* **Activity**:
Extract, exactly and without pictures, every line from the one that includes "Where should I" through the final line of the material below.

* **Supplied records**:
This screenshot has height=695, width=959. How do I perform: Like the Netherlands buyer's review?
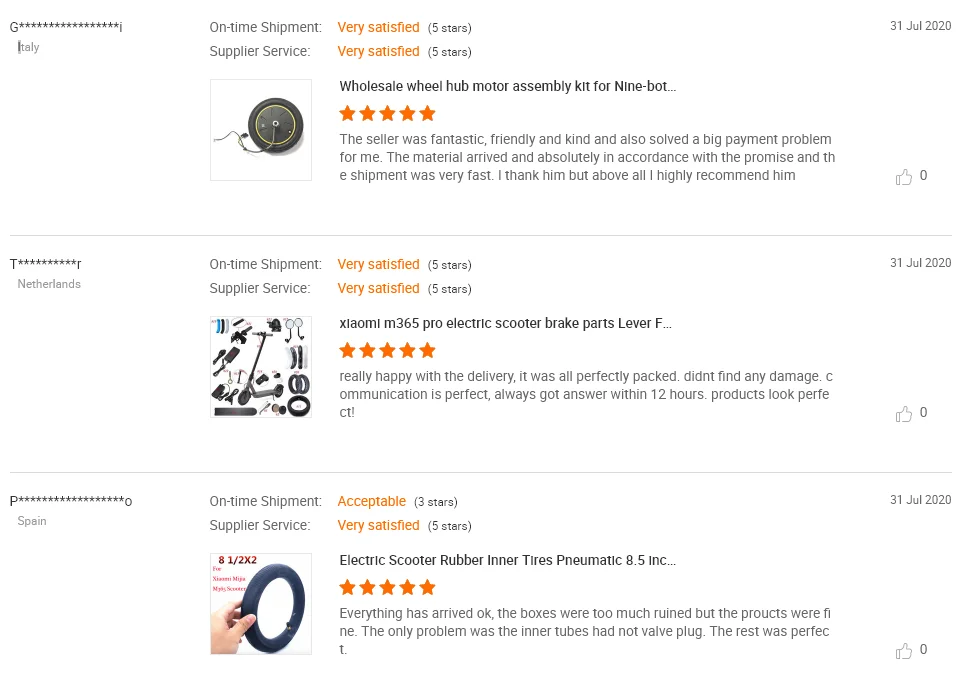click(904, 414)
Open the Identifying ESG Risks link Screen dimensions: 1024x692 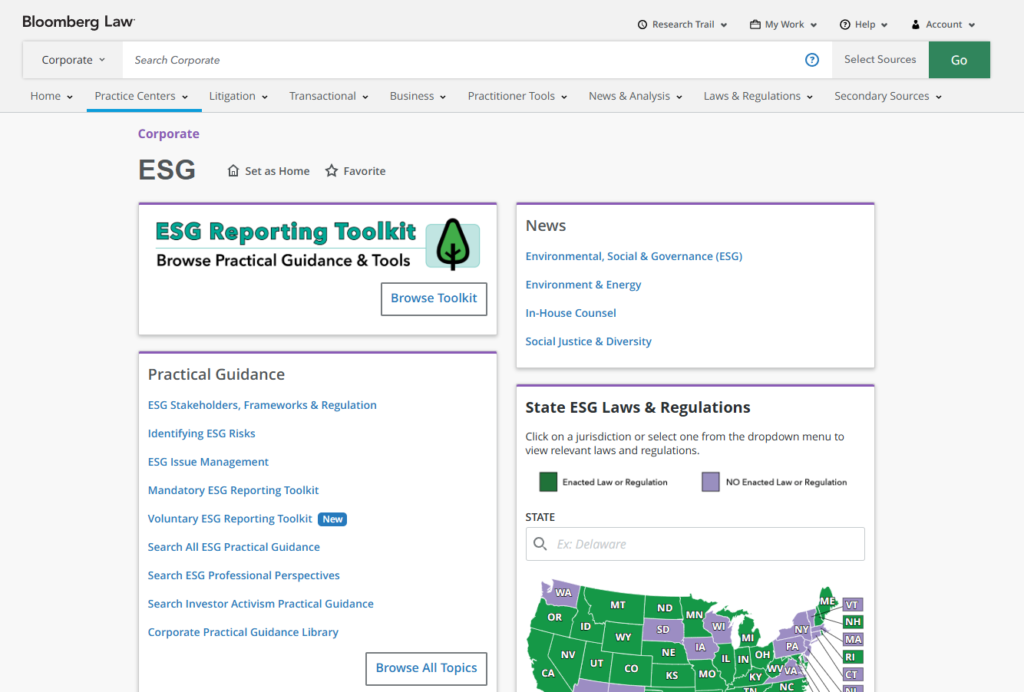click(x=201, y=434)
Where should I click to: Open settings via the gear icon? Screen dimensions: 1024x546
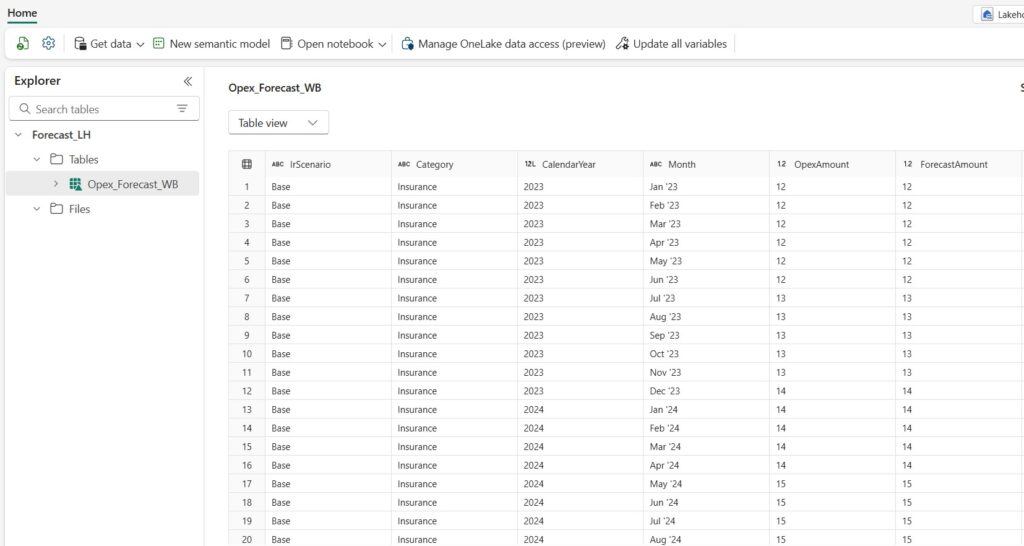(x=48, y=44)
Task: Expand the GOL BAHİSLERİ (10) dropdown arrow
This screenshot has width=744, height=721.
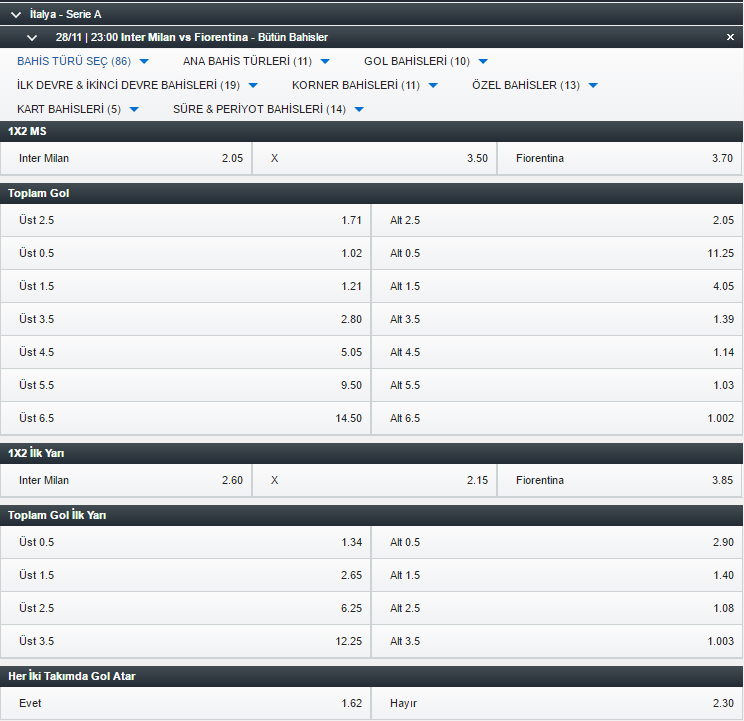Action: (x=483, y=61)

* **Expected output**:
Where should I click to: Open settings via the gear icon? Screen dimensions: 1024x546
(x=48, y=44)
Task: Expand the GOL BAHİSLERİ (10) dropdown arrow
This screenshot has width=744, height=721.
Action: (x=483, y=61)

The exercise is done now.